> _TASK REQUIREMENTS_:
Copy exactly the lines of the material below that run from the one containing "1396x868 pixels." through the one containing "Viewport: 679px width, 539px height.". Copy no other lines.
[RECORDS FOR THIS EXERCISE — start]
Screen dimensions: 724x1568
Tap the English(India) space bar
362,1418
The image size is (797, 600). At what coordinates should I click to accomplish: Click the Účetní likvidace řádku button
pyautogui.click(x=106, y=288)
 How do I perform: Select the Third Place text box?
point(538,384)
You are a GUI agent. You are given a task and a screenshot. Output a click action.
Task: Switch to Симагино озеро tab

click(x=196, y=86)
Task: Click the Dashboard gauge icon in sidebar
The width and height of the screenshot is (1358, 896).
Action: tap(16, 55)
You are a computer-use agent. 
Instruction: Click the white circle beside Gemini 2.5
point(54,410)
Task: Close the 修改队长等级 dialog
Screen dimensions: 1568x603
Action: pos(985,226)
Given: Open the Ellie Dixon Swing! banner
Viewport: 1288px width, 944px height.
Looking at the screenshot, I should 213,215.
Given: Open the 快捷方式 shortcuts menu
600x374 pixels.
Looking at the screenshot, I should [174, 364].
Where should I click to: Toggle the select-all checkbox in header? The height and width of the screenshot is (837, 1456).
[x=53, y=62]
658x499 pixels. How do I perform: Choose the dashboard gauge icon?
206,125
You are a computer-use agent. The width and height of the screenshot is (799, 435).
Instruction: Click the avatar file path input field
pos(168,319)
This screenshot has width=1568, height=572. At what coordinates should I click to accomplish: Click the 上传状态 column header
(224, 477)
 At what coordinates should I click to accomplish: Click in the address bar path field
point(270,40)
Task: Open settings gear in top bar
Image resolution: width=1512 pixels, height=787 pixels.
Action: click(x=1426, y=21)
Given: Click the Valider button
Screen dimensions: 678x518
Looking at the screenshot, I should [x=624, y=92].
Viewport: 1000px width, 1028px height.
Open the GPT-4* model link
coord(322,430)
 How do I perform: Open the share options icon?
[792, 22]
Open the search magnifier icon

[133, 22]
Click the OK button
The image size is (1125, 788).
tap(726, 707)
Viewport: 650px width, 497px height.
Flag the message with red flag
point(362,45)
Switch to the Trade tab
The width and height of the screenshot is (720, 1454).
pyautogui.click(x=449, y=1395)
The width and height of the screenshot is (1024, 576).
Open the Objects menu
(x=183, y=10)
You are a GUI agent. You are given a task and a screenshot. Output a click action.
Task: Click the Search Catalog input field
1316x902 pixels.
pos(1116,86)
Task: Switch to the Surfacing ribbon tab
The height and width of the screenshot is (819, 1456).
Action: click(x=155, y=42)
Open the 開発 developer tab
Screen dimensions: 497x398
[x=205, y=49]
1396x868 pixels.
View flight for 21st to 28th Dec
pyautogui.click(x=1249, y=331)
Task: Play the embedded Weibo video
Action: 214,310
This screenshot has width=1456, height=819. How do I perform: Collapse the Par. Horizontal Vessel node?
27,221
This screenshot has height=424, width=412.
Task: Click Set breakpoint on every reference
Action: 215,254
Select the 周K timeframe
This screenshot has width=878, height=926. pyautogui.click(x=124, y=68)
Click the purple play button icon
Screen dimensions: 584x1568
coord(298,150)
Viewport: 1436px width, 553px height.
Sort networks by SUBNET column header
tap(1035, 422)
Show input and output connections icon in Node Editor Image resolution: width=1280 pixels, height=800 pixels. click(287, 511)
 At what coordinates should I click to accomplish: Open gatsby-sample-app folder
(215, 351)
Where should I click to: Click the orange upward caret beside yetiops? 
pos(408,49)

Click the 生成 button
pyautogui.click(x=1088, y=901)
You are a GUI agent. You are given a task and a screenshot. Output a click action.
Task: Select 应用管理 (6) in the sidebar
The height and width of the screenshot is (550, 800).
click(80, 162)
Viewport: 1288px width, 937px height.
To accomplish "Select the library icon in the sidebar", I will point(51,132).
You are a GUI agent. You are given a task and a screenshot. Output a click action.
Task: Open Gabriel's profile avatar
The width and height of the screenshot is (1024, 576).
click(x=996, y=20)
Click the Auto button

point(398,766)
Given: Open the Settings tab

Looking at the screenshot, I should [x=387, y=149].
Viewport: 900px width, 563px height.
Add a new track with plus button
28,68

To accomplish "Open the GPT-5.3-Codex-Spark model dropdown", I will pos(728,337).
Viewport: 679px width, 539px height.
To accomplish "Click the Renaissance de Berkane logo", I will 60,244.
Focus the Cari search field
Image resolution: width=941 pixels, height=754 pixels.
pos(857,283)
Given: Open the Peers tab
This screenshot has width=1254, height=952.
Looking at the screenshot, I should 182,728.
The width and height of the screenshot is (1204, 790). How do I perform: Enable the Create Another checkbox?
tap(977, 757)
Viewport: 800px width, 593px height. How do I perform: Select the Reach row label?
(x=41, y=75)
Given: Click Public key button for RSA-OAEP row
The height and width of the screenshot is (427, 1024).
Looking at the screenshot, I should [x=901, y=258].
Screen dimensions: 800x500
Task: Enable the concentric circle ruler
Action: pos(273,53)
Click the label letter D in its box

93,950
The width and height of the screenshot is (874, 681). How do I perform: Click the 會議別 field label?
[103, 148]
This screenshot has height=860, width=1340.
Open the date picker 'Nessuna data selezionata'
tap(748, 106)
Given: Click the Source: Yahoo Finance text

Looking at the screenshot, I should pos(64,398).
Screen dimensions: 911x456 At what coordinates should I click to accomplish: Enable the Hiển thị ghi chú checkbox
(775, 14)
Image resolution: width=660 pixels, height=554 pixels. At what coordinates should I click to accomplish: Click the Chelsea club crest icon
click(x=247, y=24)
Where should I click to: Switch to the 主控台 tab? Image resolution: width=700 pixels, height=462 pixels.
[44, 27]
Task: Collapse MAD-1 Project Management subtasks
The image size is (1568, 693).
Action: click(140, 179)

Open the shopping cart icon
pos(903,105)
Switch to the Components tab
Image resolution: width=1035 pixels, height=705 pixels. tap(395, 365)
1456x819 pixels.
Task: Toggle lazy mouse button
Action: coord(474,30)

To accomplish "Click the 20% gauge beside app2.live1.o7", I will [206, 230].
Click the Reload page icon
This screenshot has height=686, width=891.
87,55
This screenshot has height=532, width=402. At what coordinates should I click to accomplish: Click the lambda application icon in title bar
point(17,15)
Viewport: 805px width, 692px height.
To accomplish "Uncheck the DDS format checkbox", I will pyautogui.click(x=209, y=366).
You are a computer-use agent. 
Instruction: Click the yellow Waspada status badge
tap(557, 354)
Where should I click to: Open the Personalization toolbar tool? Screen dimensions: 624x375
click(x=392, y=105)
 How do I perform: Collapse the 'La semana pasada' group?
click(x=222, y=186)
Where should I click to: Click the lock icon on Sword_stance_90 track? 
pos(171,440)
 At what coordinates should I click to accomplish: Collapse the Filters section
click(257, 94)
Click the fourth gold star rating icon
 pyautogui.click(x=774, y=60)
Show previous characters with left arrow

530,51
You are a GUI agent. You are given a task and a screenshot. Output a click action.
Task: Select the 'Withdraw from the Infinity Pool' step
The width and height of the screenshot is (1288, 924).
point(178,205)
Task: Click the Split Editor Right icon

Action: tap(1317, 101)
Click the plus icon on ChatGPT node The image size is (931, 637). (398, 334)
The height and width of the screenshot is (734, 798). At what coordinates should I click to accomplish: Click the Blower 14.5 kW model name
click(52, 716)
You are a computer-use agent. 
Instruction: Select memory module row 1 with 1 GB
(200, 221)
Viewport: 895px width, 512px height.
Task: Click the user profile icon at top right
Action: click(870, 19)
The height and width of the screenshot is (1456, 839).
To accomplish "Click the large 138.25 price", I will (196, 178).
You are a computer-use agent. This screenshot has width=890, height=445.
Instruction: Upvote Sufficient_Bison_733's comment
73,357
[RECORDS FOR THIS EXERCISE — finish]
> _EXERCISE SOLUTION_:
1396x868 pixels.
View flight for 21st to 28th Dec
pyautogui.click(x=1249, y=331)
Task: Play the embedded Weibo video
Action: 214,310
This screenshot has width=1456, height=819. How do I perform: Collapse the Par. Horizontal Vessel node?
27,221
This screenshot has height=424, width=412.
Task: Click Set breakpoint on every reference
Action: 215,254
Select the 周K timeframe
This screenshot has width=878, height=926. pyautogui.click(x=124, y=68)
Click the purple play button icon
Screen dimensions: 584x1568
coord(298,150)
Viewport: 1436px width, 553px height.
Sort networks by SUBNET column header
tap(1035, 422)
Show input and output connections icon in Node Editor Image resolution: width=1280 pixels, height=800 pixels. click(287, 511)
 At what coordinates should I click to accomplish: Open gatsby-sample-app folder
(215, 351)
Where should I click to: Click the orange upward caret beside yetiops? 
pos(408,49)

Click the 生成 button
pyautogui.click(x=1088, y=901)
You are a GUI agent. You are given a task and a screenshot. Output a click action.
Task: Select 应用管理 (6) in the sidebar
The height and width of the screenshot is (550, 800).
click(80, 162)
Viewport: 1288px width, 937px height.
To accomplish "Select the library icon in the sidebar", I will point(51,132).
You are a GUI agent. You are given a task and a screenshot. Output a click action.
Task: Open Gabriel's profile avatar
The width and height of the screenshot is (1024, 576).
click(x=996, y=20)
Click the Auto button

point(398,766)
Given: Open the Settings tab

Looking at the screenshot, I should [x=387, y=149].
Viewport: 900px width, 563px height.
Add a new track with plus button
28,68

To accomplish "Open the GPT-5.3-Codex-Spark model dropdown", I will pos(728,337).
Viewport: 679px width, 539px height.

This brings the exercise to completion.